NLPE_Durham: Hands-on: Matrix-free CG solver (job script)

In this hands-on we analyze a conjugate-gradient (CG) linear solver which is derived from the popular HPCG benchmark. It is "matrix free" because it does not actually store the coefficient matrix; the matrix is hard-coded so that the sparse MVM kernel is actually a Jacobi-like stencil update scheme.

Preparation

Copy the source files to your home directory (if no have not done so) via

$ cp -a ~dc-grub1/NLPE-Durham $HOME
$ cd NLPE-Durham/MFCG

Read and edit the job script

The job script lets you decide whether you want to use C or Fortran and whether GCC or the Intel ICX compilers should be used.

$ vi compiler-and-language-selection.conf

Submit the job to get initial output for a single-core run

$ sbatch job-dine2-part1.sh

The problem size is specified as two numbers: The outer (first argument) and the inner dimension (second argument) of the grid. Performance-wise, this is important only for the stencil update part of the algorithm. The code implements a standard Conjugate-Gradient (CG) algorithm without a stored matrix, i.e., the matrix-vector multiplication is a stencil update sweep. Performance is printed in millions of lattice site updates per second. This number pertains to the whole algorithm, not just the stencil update.

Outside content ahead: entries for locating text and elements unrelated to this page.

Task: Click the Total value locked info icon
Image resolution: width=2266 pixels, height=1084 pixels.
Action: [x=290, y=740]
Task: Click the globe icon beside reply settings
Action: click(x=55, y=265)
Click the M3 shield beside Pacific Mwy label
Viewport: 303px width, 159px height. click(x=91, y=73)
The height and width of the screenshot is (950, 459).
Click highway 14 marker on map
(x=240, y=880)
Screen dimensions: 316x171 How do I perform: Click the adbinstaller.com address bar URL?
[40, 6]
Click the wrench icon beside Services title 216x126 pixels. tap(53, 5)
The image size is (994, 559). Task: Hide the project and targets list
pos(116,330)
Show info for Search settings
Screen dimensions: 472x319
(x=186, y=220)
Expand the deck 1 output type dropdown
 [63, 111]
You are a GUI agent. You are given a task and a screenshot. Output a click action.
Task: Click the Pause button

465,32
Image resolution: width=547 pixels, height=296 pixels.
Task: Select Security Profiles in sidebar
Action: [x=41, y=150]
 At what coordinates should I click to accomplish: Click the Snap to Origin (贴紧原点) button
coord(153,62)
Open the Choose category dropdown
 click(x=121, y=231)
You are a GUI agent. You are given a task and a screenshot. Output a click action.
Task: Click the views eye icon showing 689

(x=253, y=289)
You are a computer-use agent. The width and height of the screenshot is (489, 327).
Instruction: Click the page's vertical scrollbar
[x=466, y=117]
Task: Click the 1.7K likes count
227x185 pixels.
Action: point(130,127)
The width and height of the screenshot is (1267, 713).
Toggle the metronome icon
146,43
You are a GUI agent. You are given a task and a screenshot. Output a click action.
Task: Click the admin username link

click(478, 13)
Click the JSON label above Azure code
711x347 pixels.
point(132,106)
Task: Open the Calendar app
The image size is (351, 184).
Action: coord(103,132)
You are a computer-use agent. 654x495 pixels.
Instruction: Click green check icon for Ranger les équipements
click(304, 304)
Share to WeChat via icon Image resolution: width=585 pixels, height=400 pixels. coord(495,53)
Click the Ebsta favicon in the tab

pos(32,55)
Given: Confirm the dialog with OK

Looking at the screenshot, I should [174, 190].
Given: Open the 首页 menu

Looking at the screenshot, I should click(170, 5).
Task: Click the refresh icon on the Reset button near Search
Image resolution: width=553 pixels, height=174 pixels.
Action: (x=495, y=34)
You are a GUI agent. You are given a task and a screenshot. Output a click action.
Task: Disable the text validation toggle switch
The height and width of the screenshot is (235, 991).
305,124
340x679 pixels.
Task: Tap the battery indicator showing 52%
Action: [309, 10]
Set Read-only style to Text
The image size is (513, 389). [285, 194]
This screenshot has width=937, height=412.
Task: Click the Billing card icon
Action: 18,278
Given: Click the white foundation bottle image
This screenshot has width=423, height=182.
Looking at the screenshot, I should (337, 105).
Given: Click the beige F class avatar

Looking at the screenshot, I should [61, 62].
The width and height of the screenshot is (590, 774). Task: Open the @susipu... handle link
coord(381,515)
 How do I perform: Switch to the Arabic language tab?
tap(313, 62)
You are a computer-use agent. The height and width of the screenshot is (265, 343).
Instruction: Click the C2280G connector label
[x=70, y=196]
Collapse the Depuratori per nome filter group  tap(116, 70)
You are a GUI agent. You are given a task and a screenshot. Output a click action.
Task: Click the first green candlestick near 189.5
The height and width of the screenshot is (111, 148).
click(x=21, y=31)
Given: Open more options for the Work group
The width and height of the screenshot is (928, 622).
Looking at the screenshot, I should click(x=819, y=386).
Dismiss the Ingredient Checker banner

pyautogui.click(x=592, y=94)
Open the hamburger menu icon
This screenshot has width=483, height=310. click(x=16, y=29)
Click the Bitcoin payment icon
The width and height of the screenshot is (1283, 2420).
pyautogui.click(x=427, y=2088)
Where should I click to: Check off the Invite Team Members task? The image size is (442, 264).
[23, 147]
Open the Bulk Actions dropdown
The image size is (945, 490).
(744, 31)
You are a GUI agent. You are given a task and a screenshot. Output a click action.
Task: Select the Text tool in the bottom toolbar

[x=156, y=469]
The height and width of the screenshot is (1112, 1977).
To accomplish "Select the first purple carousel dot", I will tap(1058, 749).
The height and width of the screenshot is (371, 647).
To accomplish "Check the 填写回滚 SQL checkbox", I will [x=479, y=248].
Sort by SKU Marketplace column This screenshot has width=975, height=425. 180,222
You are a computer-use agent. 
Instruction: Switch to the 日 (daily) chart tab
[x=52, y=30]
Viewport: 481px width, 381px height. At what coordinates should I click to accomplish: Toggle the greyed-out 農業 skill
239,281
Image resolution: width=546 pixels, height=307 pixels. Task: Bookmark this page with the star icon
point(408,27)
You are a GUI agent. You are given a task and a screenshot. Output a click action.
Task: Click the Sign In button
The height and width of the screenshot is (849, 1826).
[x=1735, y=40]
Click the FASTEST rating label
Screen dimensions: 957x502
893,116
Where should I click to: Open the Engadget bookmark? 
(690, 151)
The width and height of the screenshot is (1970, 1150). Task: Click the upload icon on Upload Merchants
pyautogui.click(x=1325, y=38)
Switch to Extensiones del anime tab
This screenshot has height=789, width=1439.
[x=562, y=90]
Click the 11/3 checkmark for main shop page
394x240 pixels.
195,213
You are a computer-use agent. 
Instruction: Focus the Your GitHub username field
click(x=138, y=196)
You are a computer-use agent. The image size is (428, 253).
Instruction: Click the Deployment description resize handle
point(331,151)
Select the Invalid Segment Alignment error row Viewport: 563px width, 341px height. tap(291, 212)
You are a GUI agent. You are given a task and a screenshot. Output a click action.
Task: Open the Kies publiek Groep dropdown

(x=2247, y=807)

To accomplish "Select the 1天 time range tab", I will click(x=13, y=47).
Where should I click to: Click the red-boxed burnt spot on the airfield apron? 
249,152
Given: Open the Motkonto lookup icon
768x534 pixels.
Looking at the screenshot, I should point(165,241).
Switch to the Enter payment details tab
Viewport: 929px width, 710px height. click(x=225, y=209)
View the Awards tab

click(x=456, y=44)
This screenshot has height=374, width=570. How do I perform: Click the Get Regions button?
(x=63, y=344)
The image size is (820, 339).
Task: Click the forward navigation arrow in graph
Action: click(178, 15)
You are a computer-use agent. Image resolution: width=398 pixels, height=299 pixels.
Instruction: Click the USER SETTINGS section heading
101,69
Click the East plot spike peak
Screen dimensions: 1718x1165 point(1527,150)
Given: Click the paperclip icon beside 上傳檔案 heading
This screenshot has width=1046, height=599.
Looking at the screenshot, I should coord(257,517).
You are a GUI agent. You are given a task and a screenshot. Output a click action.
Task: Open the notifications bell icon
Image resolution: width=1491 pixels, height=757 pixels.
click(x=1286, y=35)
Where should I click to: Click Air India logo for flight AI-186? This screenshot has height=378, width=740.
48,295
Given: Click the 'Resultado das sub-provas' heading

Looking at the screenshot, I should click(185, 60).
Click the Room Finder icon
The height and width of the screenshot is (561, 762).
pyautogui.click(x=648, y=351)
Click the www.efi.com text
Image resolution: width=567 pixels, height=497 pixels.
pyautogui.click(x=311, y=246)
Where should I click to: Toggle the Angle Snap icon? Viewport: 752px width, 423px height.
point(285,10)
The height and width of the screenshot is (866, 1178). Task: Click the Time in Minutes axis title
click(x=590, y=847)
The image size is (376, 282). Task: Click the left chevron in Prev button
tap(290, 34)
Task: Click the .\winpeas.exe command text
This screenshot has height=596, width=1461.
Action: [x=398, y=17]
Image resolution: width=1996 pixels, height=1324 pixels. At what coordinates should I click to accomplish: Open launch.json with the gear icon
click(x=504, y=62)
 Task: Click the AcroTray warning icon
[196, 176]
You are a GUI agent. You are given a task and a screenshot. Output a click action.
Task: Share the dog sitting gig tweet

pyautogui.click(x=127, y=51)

-- END of part 1 ----------------------------------------------------------------------------------------------------------------

Performance Engineering

Time profile

Take a look at job-dine2-part2.sh. It compiles the code with -pg to enable runtime profiling because we don't know yet which functions are the time-consuming ones.

$ sbatch job-dine2-part2.sh

When you kept reading the job script, you might realize that the application is compiled & ran twice. The reason is that in the first run, all functions are inlined due to -Ofast and missing -fno-inline and we cannot see which function took most of the time.

What is the "hot spot" of the program?

-- END of part 2 ----------------------------------------------------------------------------------------------------------------

OpenMP parallelization

The code already has OpenMP directives.You can submit job-dine2-part3.sh

$ sbatch job-dine2-part3.sh

It adds the OpenMP option to the compiler command line to activate OpenMP. Run the code on the physical cores of one ccNUMA domain. What is the performance on the full domain as compared to the serial version? Do you have a hypothesis about what the bottleneck might be?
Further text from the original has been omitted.